> [Stored records]
○ ○ ○ ○ ○

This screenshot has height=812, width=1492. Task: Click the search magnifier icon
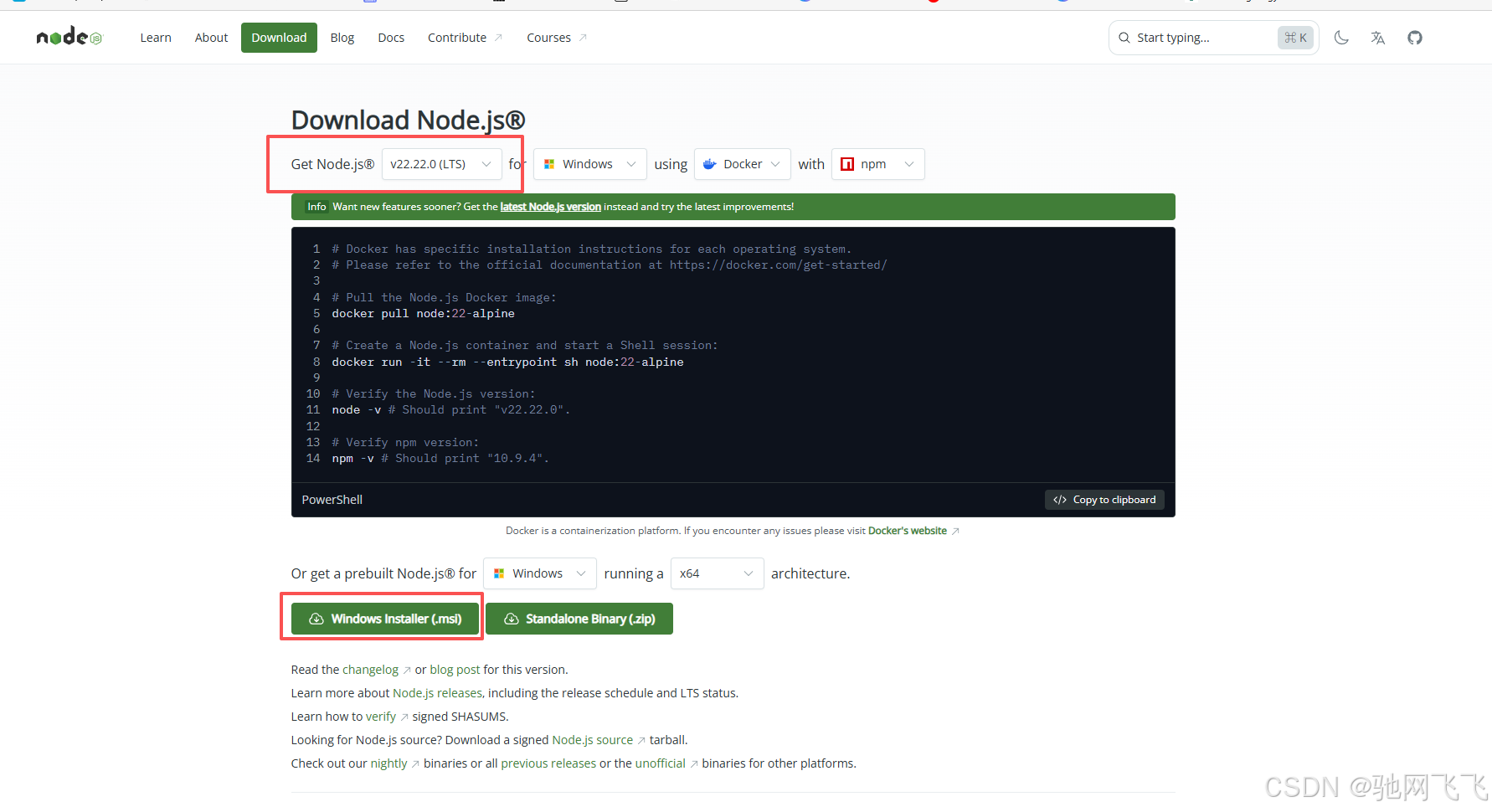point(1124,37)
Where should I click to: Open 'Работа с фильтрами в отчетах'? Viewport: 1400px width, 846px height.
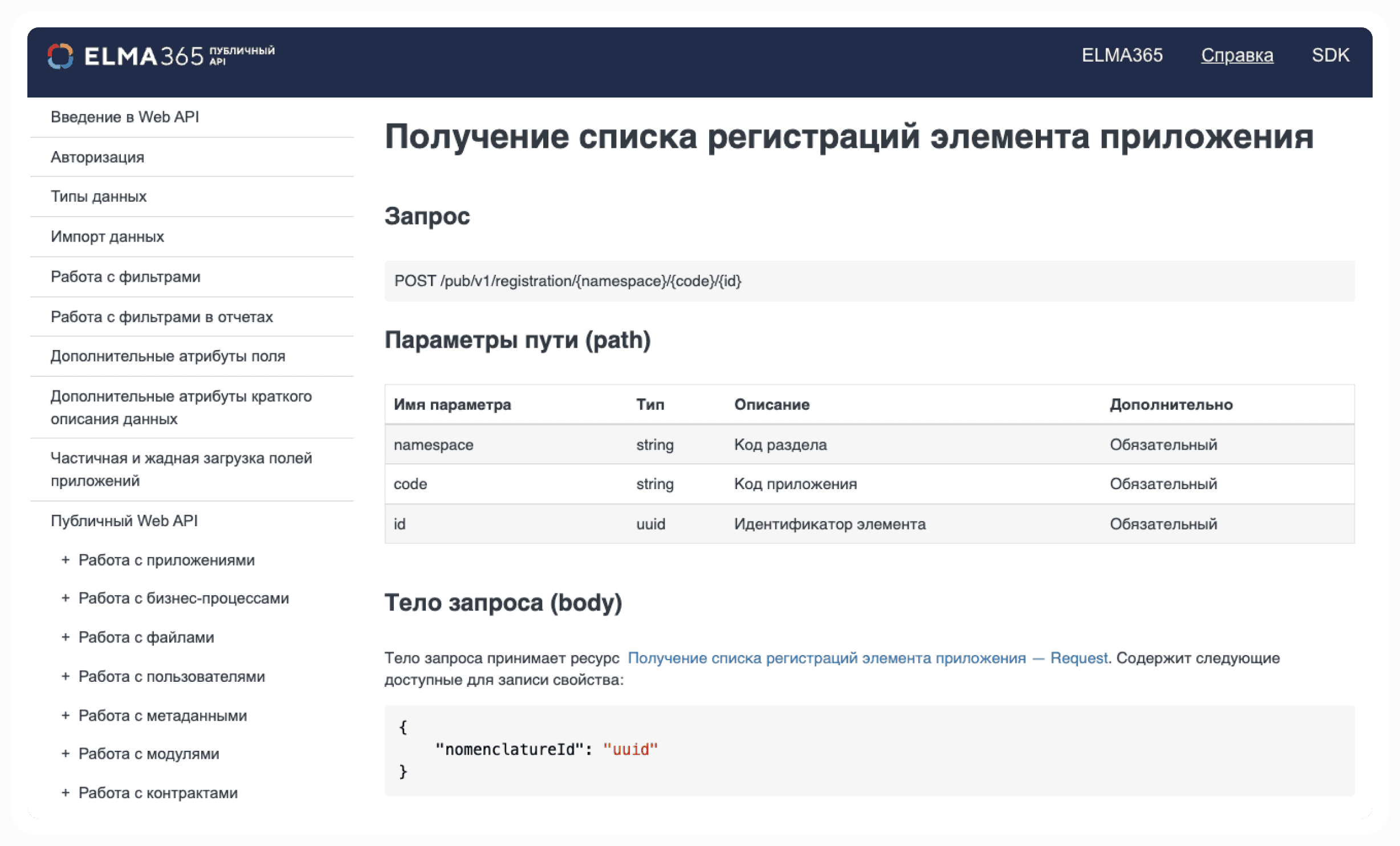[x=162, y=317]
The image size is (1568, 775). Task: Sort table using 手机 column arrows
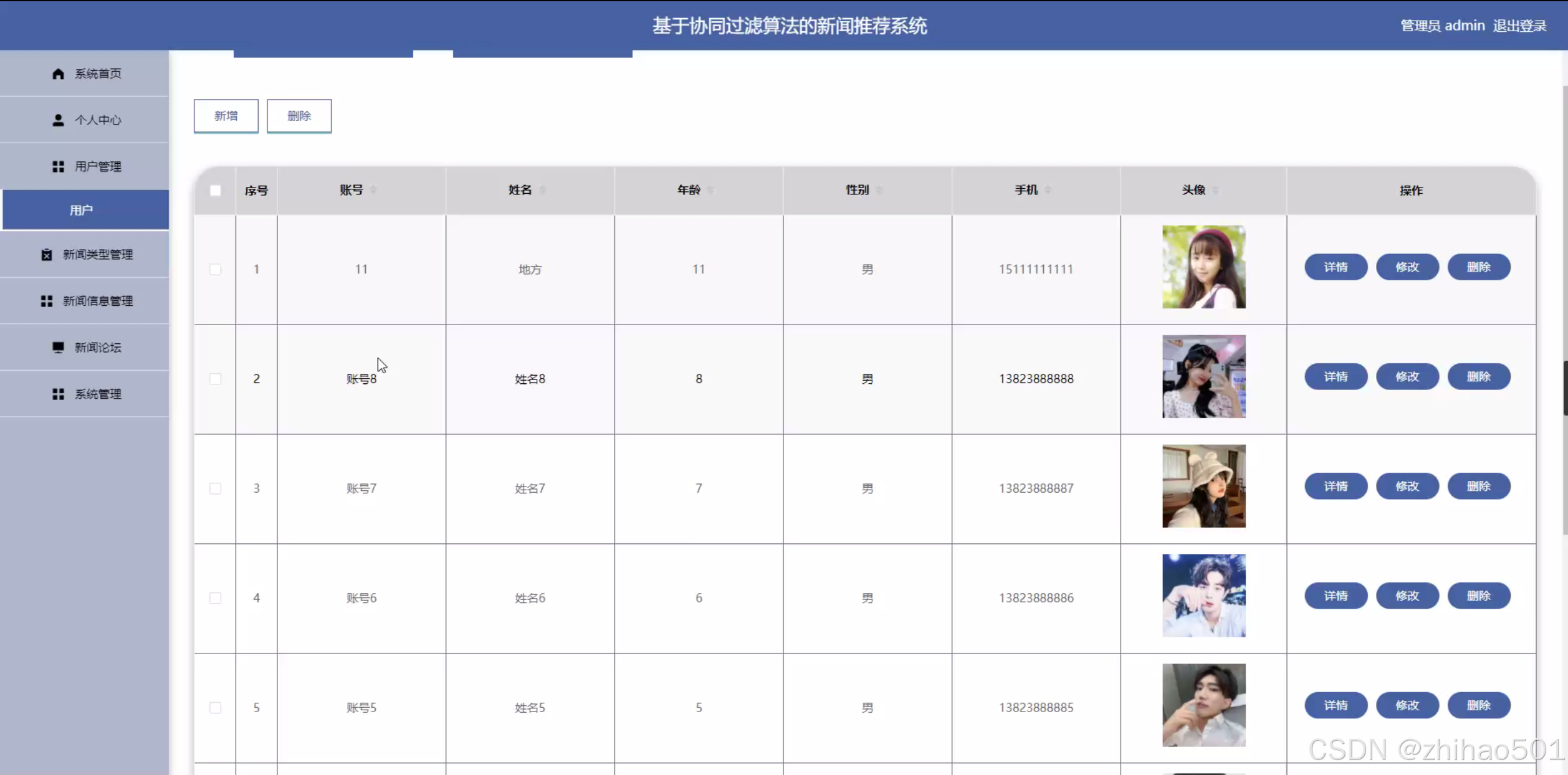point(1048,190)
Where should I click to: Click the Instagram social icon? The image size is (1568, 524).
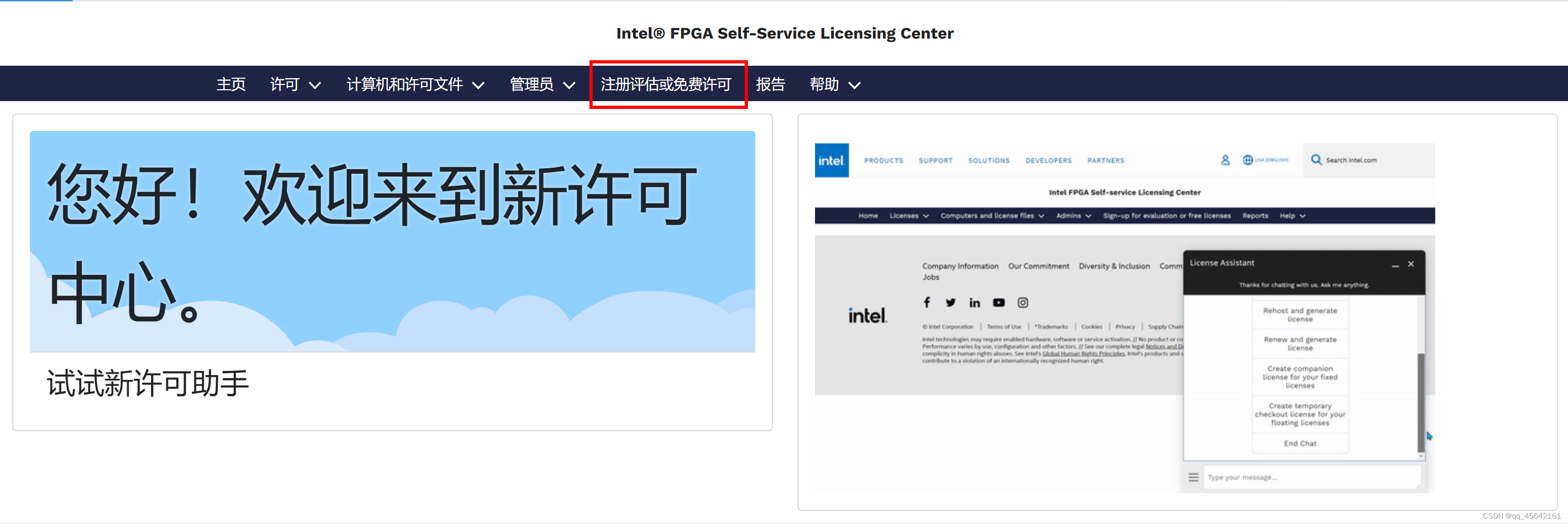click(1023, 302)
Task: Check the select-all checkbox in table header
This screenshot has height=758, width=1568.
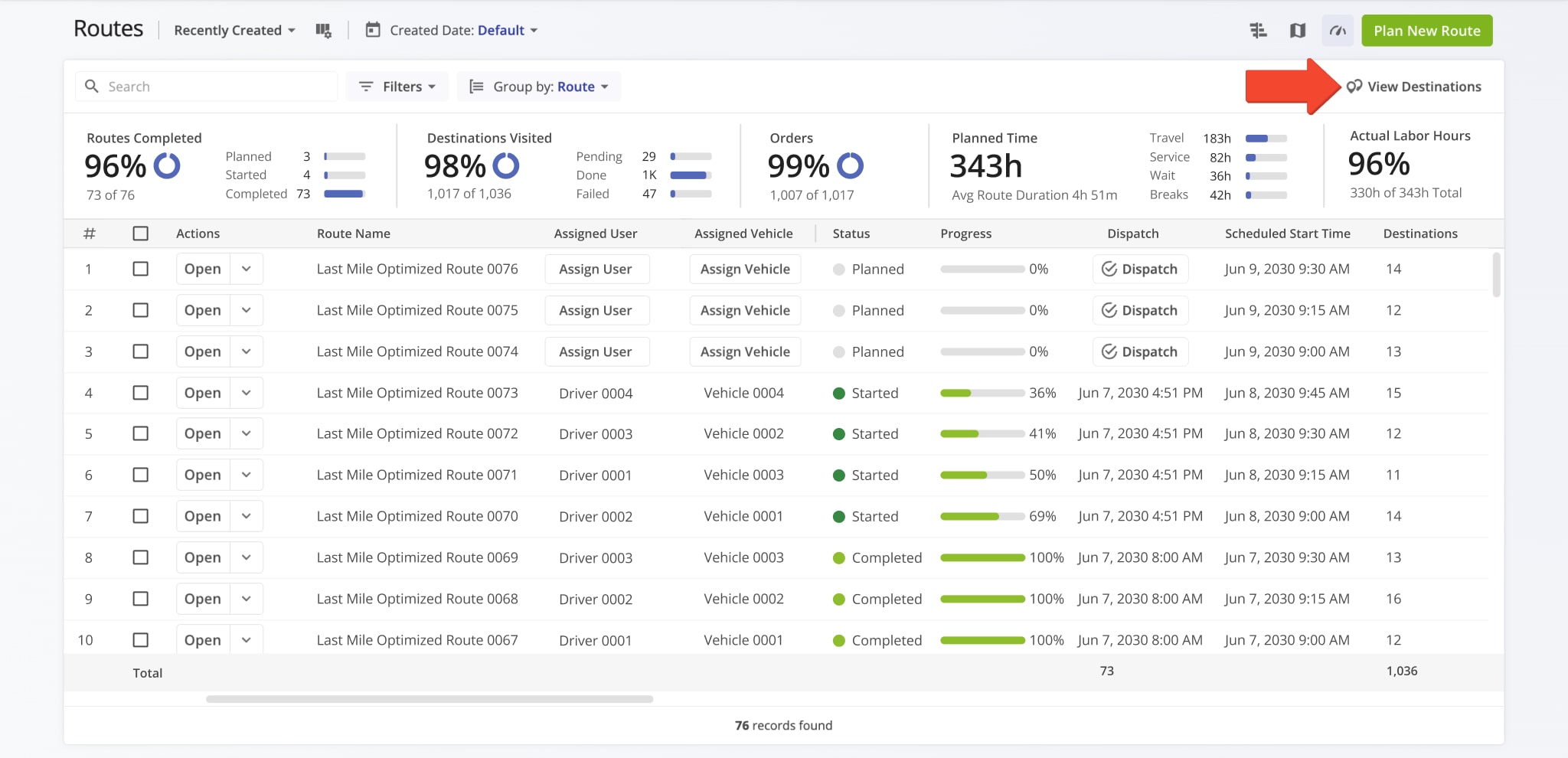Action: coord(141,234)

○ ○ ○ ○ ○

> [GOAL OF THE EXERCISE]
Reproduce every entry word for word, but skip any pictures.

> [FINAL ANSWER]
This screenshot has height=812, width=1492. Task: Click the search magnifier icon
point(1124,37)
Where should I click to: Open 'Работа с фильтрами в отчетах'? Viewport: 1400px width, 846px height.
[x=162, y=317]
The image size is (1568, 775). Task: Sort table using 手机 column arrows
point(1048,190)
Where should I click to: Click the Instagram social icon? The image size is (1568, 524).
click(1023, 302)
Task: Check the select-all checkbox in table header
This screenshot has height=758, width=1568.
Action: coord(141,234)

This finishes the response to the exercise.